SEC Rescinds No-Admit/No-Deny Rule, Will Not Enforce Existing Gag Provisions

The U.S. Securities and Exchange Commission has rescinded its longstanding policy requiring defendants who settle enforcement actions to refrain from publicly denying the agency’s allegations, ending a rule that has been in place since 1972 and committing not to enforce gag provisions in existing settlement agreements.

The SEC’s final action, signed May 18 by Secretary Vanessa A. Countryman, repeals Rule 202.5(e) of the SEC’s rules of informal procedure and takes effect upon publication in the Federal Register. The SEC bypassed notice-and-comment rulemaking and the customary 30-day waiting period before a rule becomes effective, invoking Administrative Procedure Act exemptions for rules of agency procedure and a good-cause finding.

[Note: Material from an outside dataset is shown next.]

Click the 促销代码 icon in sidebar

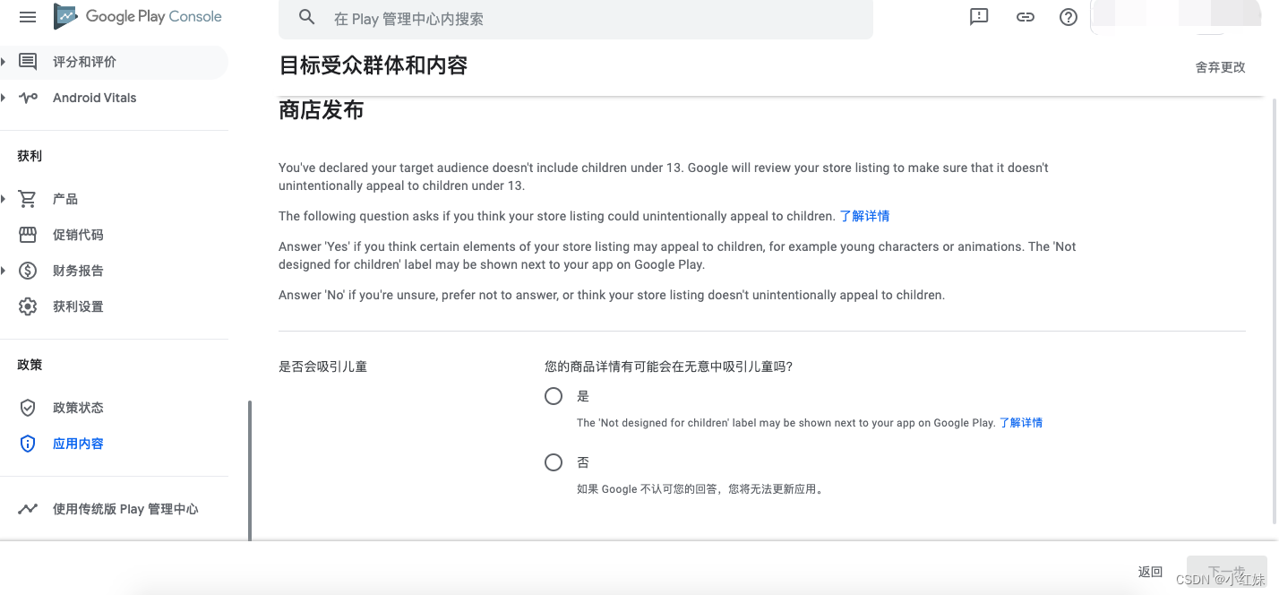28,234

The rescission moved faster than the typical federal rulemaking path. The SEC’s proposal reached the White House Office of Management and Budget for review earlier this month, beginning what is normally a multi-step process involving a proposed rule, public comment period, and final action that can take months to more than a year. Instead, the commission concluded the rescission qualified as a “general statement of policy” and a rule of “agency organization, procedure, or practice,” categories the APA exempts from notice and comment.

The SEC separately said delaying the effective date “could create a period of time in which parties have an incentive to delay settlement until the rescission is in effect,” and found that a delay would be “contrary to the public interest.”

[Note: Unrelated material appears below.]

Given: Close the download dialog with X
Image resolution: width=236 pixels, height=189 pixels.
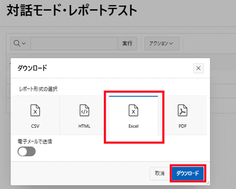Looking at the screenshot, I should [198, 68].
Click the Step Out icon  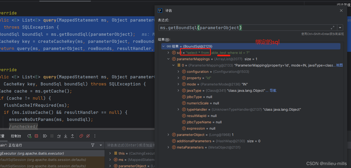72,136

Under the rescinded policy, defendants who settled SEC enforcement actions without admitting or denying the allegations were also required to agree not to publicly deny them. A defendant who later breached that agreement risked having the SEC ask a court to vacate the settlement and return the case to active litigation.

In the final release, the commission acknowledged that the practical remedy supporting the rule has been more theoretical than real. The SEC said it is not aware of any instance since 1972 in which it has asked a court to vacate a settlement following a public denial, nor any instance in which it sought to reopen an administrative proceeding on those grounds. The commission cited that limited use, alongside changes in how social media blurs the line between public and private speech, and the fact that most federal agencies — including the Department of Justice — have never adopted a comparable rule.

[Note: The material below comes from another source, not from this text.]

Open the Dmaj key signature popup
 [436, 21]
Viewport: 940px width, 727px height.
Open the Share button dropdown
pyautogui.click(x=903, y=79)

The commission also said it will not enforce existing no-deny provisions in settlements that have already been entered. The SEC said that if a defendant who previously agreed to a no-deny provision breaches that provision, the agency “will take no action to ask a district court to vacate the settlement, or to reopen an adjudicatory proceeding.”

That commitment extends the practical effect of the rescission backward across more than 50 years of SEC settlements, potentially affecting registered investment advisers, broker-dealers, fund sponsors, executives, and other regulated parties who resolved enforcement matters on a no-admit basis and remain bound by gag provisions in their consent agreements.

The rescission does not affect the SEC’s discretion to negotiate for admissions of fact or liability as part of a settlement. The commission also said it may continue to address admissions and denials in cases involving parallel criminal proceedings, where a defendant has pleaded or is expected to plead guilty, to maintain consistency between the SEC settlement and the criminal resolution.

The action arrives with a constitutional challenge to the rule pending at the U.S. Supreme Court. Petitioners in Powell et al. v. SEC, represented by the New Civil Liberties Alliance, filed a petition for a writ of certiorari after the U.S. Court of Appeals for the Ninth Circuit upheld the policy. The NCLA has fought the rule for eight years.

For the alternatives industry, the change permits future defendants who settle SEC enforcement matters to speak publicly about the agency’s allegations without risking the settlement, and removes the lingering speech restrictions on parties who settled in prior years.